§ Dataset records:
* * * * * * *

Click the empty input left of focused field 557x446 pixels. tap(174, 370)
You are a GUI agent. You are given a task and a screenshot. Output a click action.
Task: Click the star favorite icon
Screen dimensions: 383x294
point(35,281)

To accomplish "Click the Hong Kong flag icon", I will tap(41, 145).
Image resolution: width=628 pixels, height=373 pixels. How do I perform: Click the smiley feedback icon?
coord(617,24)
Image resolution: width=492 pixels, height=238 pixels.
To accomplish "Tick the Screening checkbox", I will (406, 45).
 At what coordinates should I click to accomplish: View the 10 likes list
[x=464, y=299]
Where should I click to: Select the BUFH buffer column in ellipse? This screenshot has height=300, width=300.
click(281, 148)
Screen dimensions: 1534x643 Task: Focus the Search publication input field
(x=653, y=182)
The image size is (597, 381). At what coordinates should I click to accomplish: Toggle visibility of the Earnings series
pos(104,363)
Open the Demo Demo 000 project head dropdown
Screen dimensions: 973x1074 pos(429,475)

* * * * * * *

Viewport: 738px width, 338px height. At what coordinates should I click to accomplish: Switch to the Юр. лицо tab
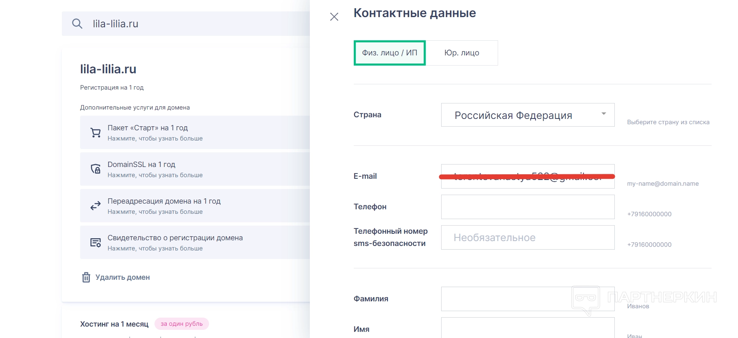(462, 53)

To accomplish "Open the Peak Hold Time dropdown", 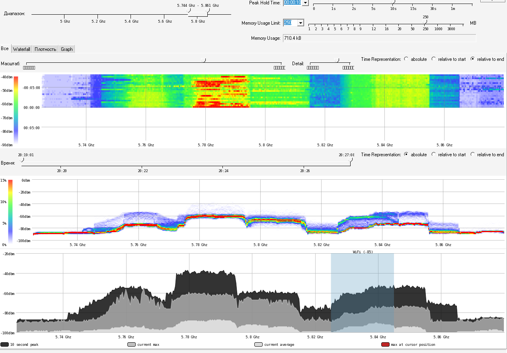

* * * * * * *

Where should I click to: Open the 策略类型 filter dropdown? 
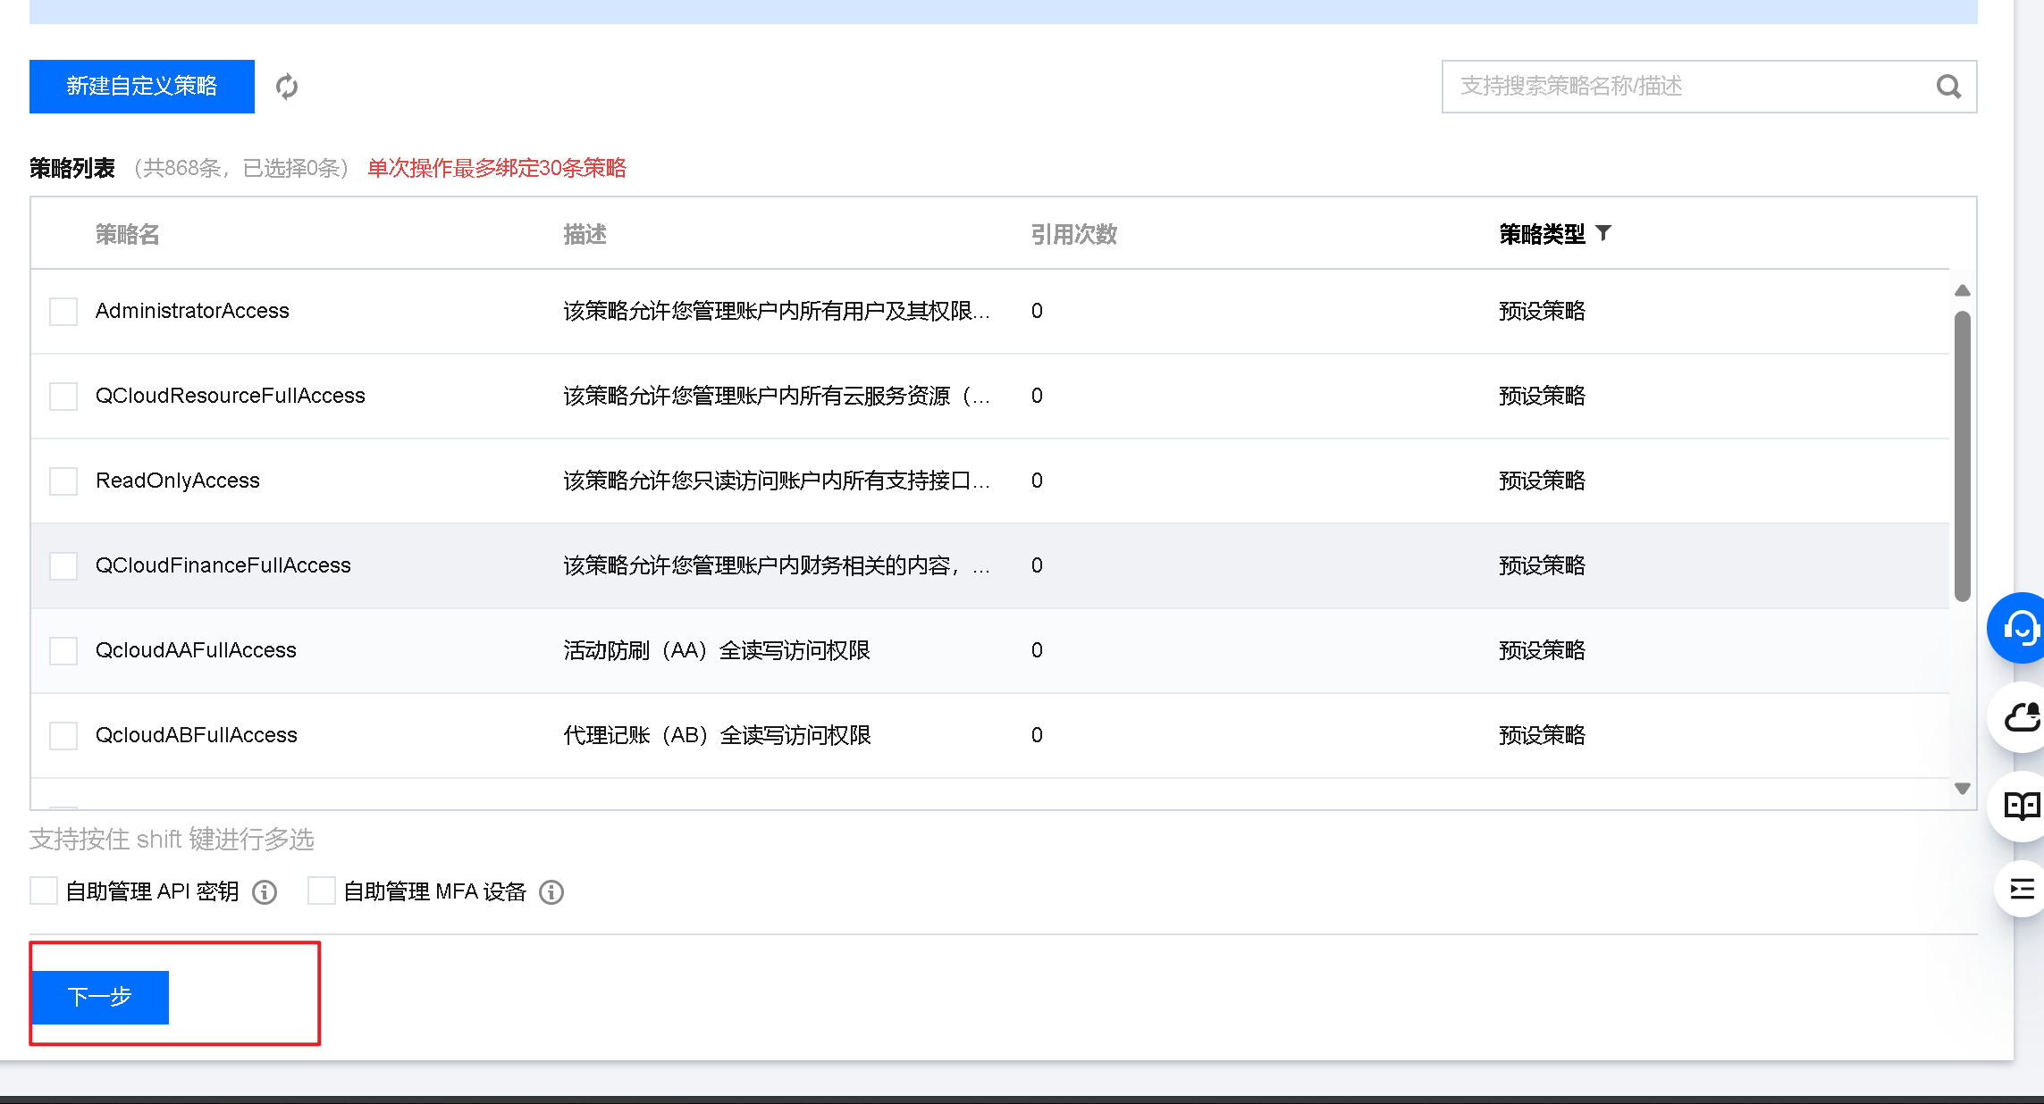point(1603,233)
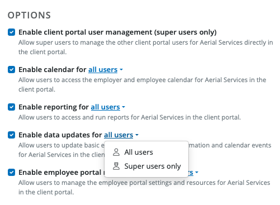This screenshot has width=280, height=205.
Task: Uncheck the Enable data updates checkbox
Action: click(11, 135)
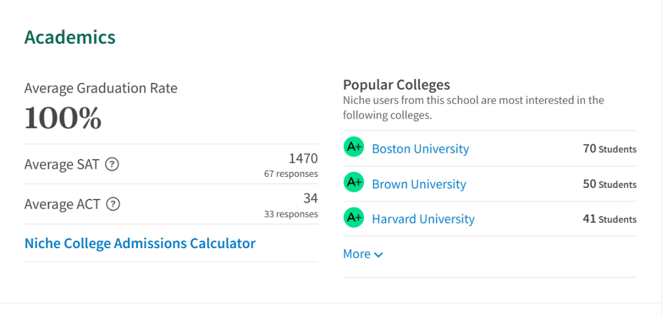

* * * * * * *

§ What the task asks:
Rewrite the lines between the one holding "At what coordinates should I click to accomplish: View" and the one holding "Screen dimensions: 973x1074 pos(429,475)", inclusive, as a numbered list with blank lines left out.

§ Finished answer:
1.  At what coordinates should I click to accomplish: View the 10 likes list
2. [x=464, y=299]
3. Where should I click to: Select the BUFH buffer column in ellipse? This screenshot has height=300, width=300.
4. click(281, 148)
5. Screen dimensions: 1534x643 Task: Focus the Search publication input field
6. (x=653, y=182)
7. The image size is (597, 381). At what coordinates should I click to accomplish: Toggle visibility of the Earnings series
8. pos(104,363)
9. Open the Demo Demo 000 project head dropdown
10. Screen dimensions: 973x1074 pos(429,475)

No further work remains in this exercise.